What’s in Nary’s Brain?
#ai4k12 #mlvisualization #onlineLearning
What’s in Nary’s Brain? is a web-based visualizer extension for Cognimates, a platform based on Scratch to help children understand AI concepts, to visualize children’s Machine Learning models and help them see how samples are clustered in 3D space.
Date Fall 2019
Toolkits Node.js, Three.js, WebDNN Resnet50, t-SNE algorithm
Platform Cognimates @ MIT Media Lab
So we visualize children’s models …
Upload your samples
Choose images for each category, and feed these images to machines as training samples. For instance, you can have three categories, “butterfly“, “elephant“ and “squirrel“ and upload sample images to each of them.
Try cool features
Switch mode to see how samples from different categories are clustered. Auto rotate to observe your model in 360 degree. Reset t-SNE parameters anytime to see how Nary interprets the model differently.
Open the visualizer
After you train your model with your samples, scroll down to check your model visualization.
Observe the clusters
You can see samples gather together step by step and form clusters. Similar samples are placed near each other. The closer these samples are, the more similar Nary thinks they are.
Explore your model
Follow the instructions to explore your model in 3D space. Scroll to zoom in/out. Drag to change the view. For each of the sample, high dimensional feature date is captured and converted to a x-y-z position.
Debug your model
Category frame mode helps you identify samples that are in the wrong cluster. Hover to check the top predictions Nary has made, and replace samples with new images.

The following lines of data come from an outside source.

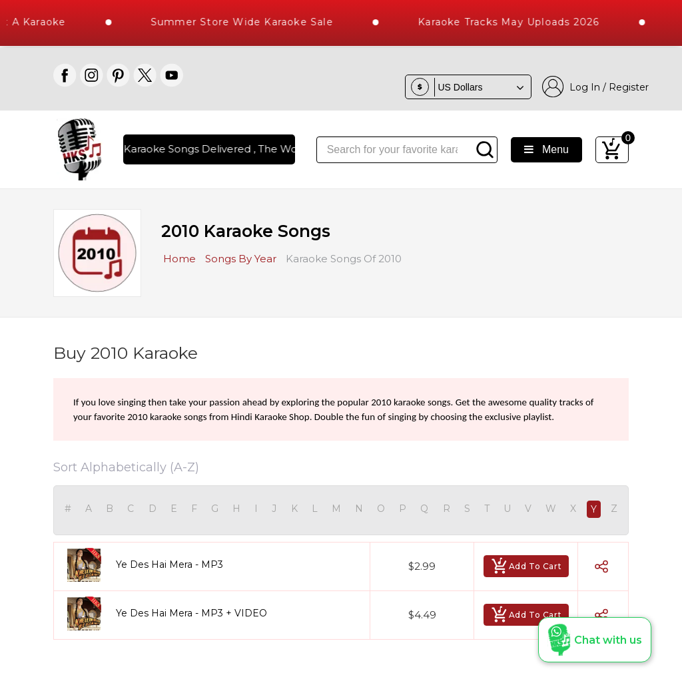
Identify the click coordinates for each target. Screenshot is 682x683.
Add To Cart (526, 566)
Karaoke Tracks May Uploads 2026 (514, 22)
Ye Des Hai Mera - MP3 (169, 564)
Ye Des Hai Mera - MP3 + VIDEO (191, 613)
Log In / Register (595, 87)
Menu (546, 149)
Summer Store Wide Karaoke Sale (248, 22)
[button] (594, 639)
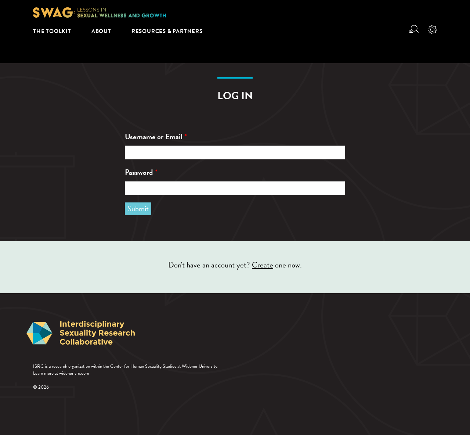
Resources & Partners (167, 31)
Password (141, 172)
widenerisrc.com (74, 373)
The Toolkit (52, 31)
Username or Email (156, 137)
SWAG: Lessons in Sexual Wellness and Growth (99, 12)
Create (262, 265)
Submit (138, 209)
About (101, 31)
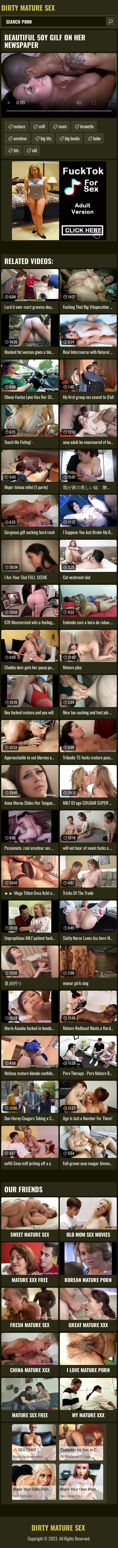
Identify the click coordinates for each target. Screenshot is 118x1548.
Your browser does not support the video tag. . (59, 85)
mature (19, 126)
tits (16, 150)
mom (63, 126)
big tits (46, 138)
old (34, 150)
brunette (87, 126)
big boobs (72, 138)
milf (42, 126)
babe (97, 138)
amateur (20, 138)
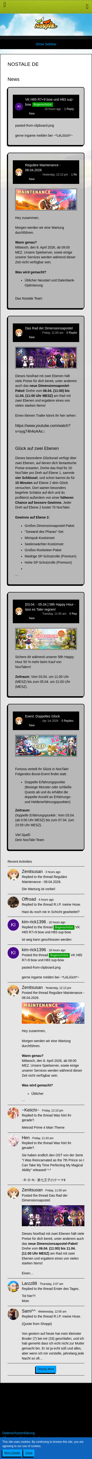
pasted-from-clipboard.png (34, 125)
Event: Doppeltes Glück (42, 716)
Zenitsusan (32, 174)
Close (28, 1452)
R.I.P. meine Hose (67, 904)
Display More (46, 1369)
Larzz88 (29, 1283)
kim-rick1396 (33, 109)
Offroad (29, 899)
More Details (12, 1452)
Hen (26, 1137)
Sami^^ (29, 1311)
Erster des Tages (66, 1289)
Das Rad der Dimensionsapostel (49, 328)
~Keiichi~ (30, 1110)
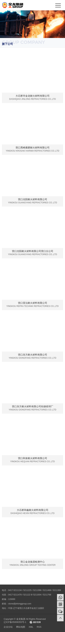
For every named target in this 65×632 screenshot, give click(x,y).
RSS (39, 627)
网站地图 (20, 627)
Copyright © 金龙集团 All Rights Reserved (25, 619)
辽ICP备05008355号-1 (15, 622)
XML (31, 627)
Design (35, 622)
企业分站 (8, 627)
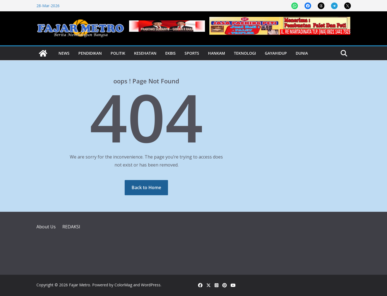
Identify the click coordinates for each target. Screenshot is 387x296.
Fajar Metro (79, 284)
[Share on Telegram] (334, 5)
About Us (46, 227)
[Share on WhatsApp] (294, 5)
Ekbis (170, 53)
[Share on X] (347, 5)
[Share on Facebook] (308, 5)
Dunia (302, 53)
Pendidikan (90, 53)
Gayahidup (276, 53)
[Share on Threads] (321, 5)
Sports (192, 53)
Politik (118, 53)
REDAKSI (71, 227)
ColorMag (123, 284)
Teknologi (245, 53)
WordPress (151, 284)
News (64, 53)
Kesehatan (145, 53)
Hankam (216, 53)
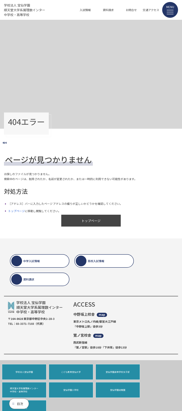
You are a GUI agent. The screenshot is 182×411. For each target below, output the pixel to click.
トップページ (16, 211)
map (102, 315)
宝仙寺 (113, 390)
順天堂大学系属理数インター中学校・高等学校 (159, 372)
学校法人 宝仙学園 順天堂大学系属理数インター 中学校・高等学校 (24, 10)
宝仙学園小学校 (23, 390)
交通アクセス (151, 10)
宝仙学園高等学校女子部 (113, 372)
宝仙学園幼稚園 (68, 390)
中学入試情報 (31, 261)
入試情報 (85, 10)
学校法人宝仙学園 (23, 372)
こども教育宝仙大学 (68, 372)
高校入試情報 (96, 261)
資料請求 (108, 10)
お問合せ (131, 10)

What’s in Nary’s Brain will be deployed at Cognimates vision training module soon …
Research & Approach
Prototype it.
Create an openFrameworks-based prototype for the visualizer, and test dimensionality reduction algorithms, image feature extraction models and user interface design.
Encode it.
Fetch uses’ uploaded images data and convert the images to base64 data for feature extraction. The visualizer is attached to each query of the user and receives data from the vision training module.
Vectorize it.
Use WebDNN Resnet50 Image to extract features and vectorize the images. The result of each image will be a 1000-dimension vector. The visualizer will send request to WebDNN and get the output of the pre-trained Keras model.
Reduce it.
Use t-SNE algorithm to convert the high-dimensional vector representations of the images to 3 dimensions. Compared to PCA, t-SNE performances better in image processing tasks.
Visualize it.
Use Three.js to position each sample into the 3D space with billboarding techniques. Add features including frame modes for cluster recognition, t-SNE parameters adjustment for debug and label hovers for predictions comparison.